An NBD command involves sending a request over a socket to a remote server and receiving a reply. You can also have multiple requests “in flight” and the reply can be received in multiple parts. On top of this the “fixed newstyle” NBD protocol has a complex multi-step initial handshake. Complicating it further we might be using a TLS transport which has its own handshake.
It’s complicated and we mustn’t block the caller.
There are a few ways to deal with this in my experience — one is to ignore the problem and insist that the main program uses a thread for each NBD connection, but that pushes complexity onto someone else. Another way is to use some variation of coroutines or call/cc — if we get to a place where we would block then we save the stack, return to the caller, and have some way to restore the stack later. However this doesn’t necessarily work well with non-C programming languages. It likely won’t work with either OCaml or Ruby’s garbage collectors since they both involve stack walking to find GC roots. I’d generally want to avoid “tricksy” stuff in a library.
The final way that I know about is to implement a state machine. However large state machines are hellishly difficult to write. Our state machine has 75 states (so far — it’s nowhere near finished). So we need a lot of help.
I came up with a slightly nicer way to write state machines.
The first idea is that states in a large state machine could be grouped. You can consider each group like a mini state machine — it has its own namespace, lives in a single file (example), and may only be entered via a single
START state (so you don’t need to consider what happens if another part of the state machine jumps into the middle of the group).

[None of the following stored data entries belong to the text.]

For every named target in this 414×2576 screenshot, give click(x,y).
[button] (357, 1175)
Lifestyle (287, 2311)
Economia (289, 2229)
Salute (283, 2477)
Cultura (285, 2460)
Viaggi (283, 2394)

Secondly groups can be hierarchical. This lets us organise the groups logically, so for example there is a group for “fixed newstyle handshaking” and within that there are separate groups for negotiating each newstyle option. States can refer to each other using either relative or absolute paths in this hierarchy.
Thirdly all states and transitions are defined and checked in a single place, allowing us to enforce rules about what transitions are permitted.
Fourthly the final C code that implements the state machine is generated (mostly). This lets us generate helper functions to (eg) turn state transitions into debug messages, or return whether the connection is in a mode where it’s expecting to read or write from the socket (making it easier to integrate with main loops).
The final code looks like this and generates currently 173K lines of C (although as it’s mostly large switch statements it compiles down to a reasonably small size).
Has anyone else implemented a large state machine in a similar way?